When we think about Christmas and indeed the entirety of Jesus’ life, it is about God sending his son into the world to be the great Savior-King who rescues his people from their sin. The birth of Jesus marks the beginning of gospel fulfillment. If we have trusted in Jesus as our only hope of salvation and dedicate ourselves to follow him as the only Lord, then we have great reason to celebrate.
We have life. We have forgiveness. We are sons and daughters of the living God. We have hope of life beyond life. We have been lavished with grace. We have been made holy and blameless. We have been given (as Piper names his book) indestructible joy.
What cause for gladness!
So what do we do with this great news?

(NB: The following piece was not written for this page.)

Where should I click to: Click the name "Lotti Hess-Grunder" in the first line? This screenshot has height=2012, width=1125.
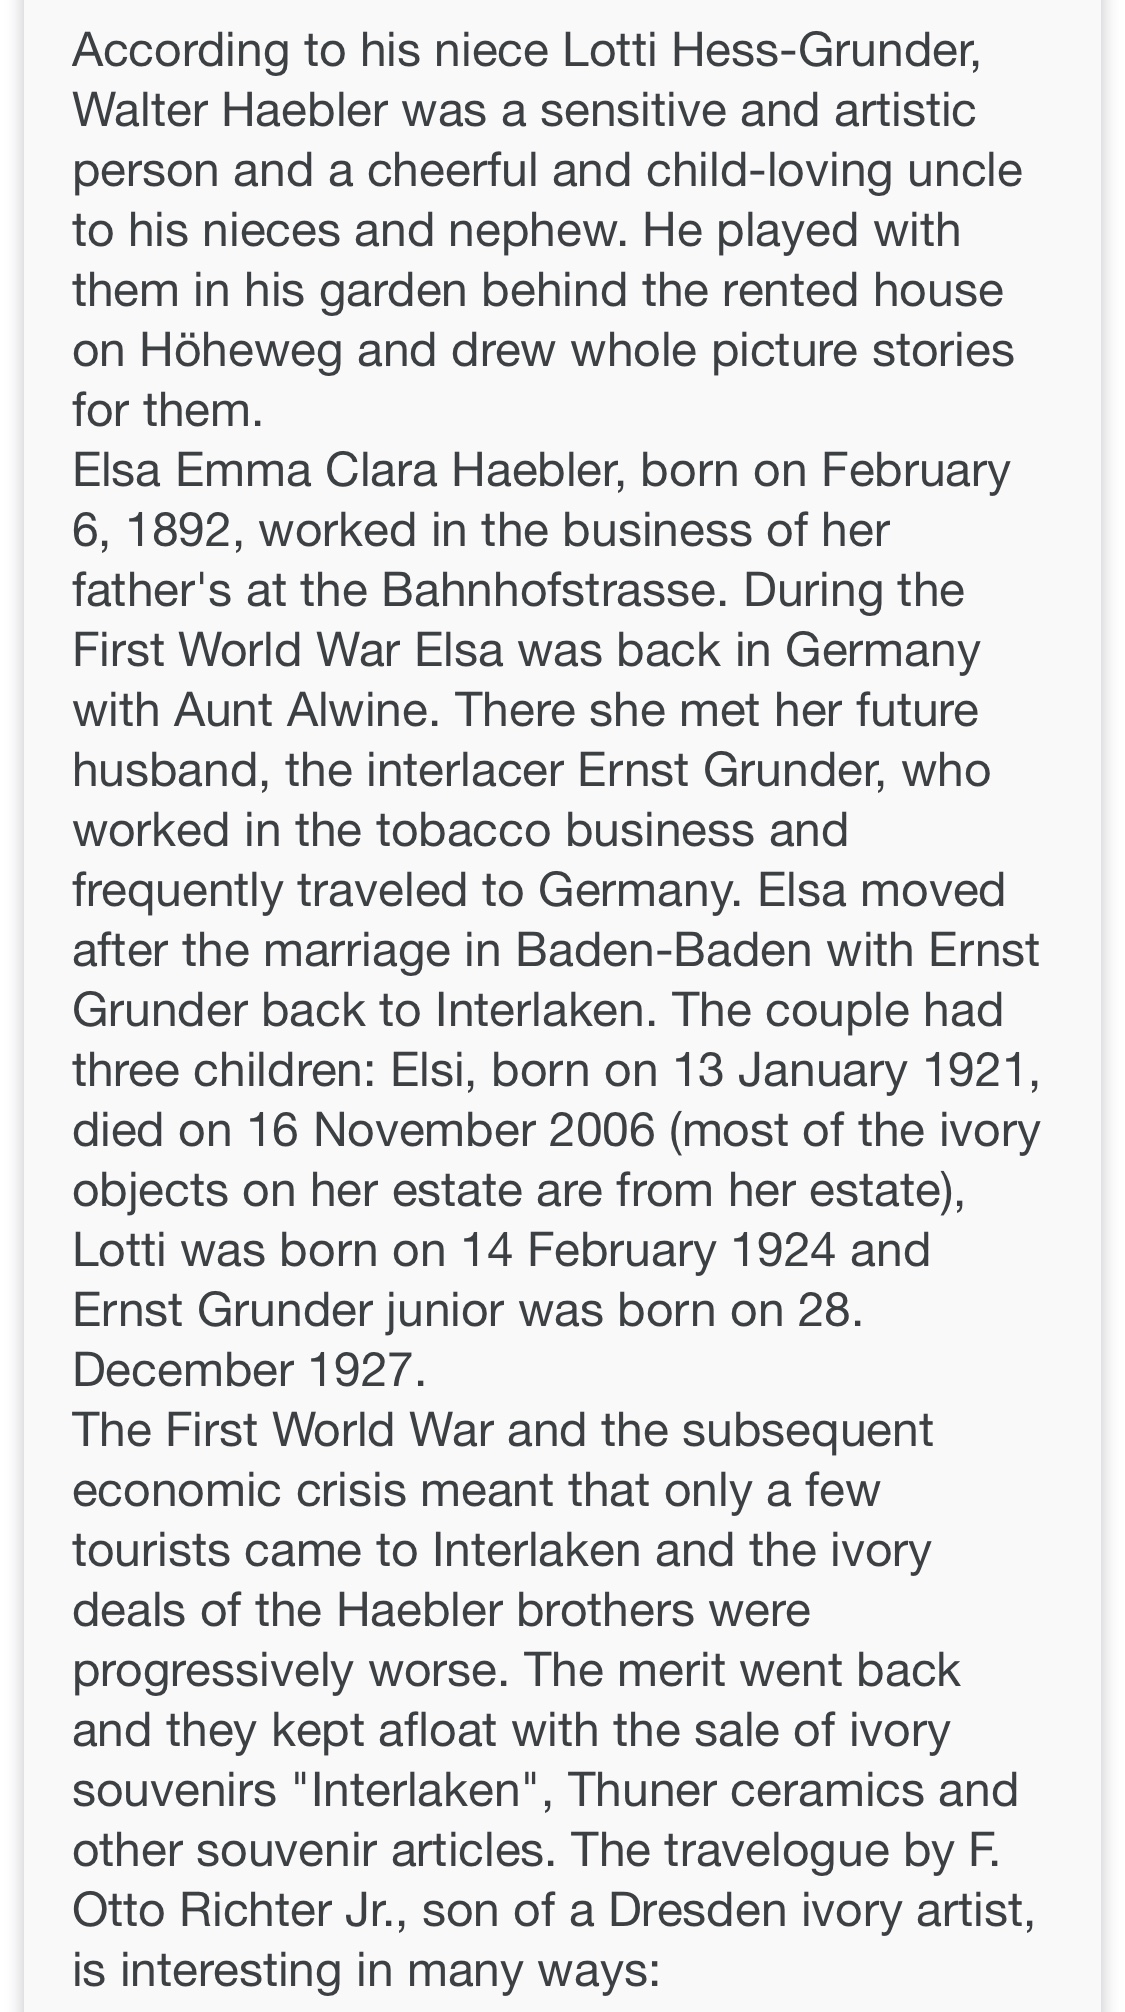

Jesus came to seek and save the lost, and Jesus said to his followers: “As the Father sent me, so I send you” (John 20:21), and “Go, therefore, and make disciples of all nations” (Matthew 28:19), and “You will receive power when the Holy Spirit has come upon you, and you will be my witnesses in Jerusalem and in all Judea and Samaria, and to the end of the earth” (Acts 1:8).
With the good news of great joy, the Savior-King commissions each of us to take this same good news of great joy into our homes, neighborhoods, communities, country, and world.
As Southern Baptist, we boast around 16 million church members (though, we know this is probably no greater than 8 million active church members… still). We need to see ourselves not as a sending people but as a sent people. Our missionary field does not consist of approximately 12,000 individuals; rather it should be 8 million strong with 12,000 specialty missionaries.
As we continue to give to the Cooperative Program and to Lottie Moon and Annie Armstrong, we need to remind ourselves and our churches that we are all called and sent by Jesus on the same mission as his: to seek and save the lost.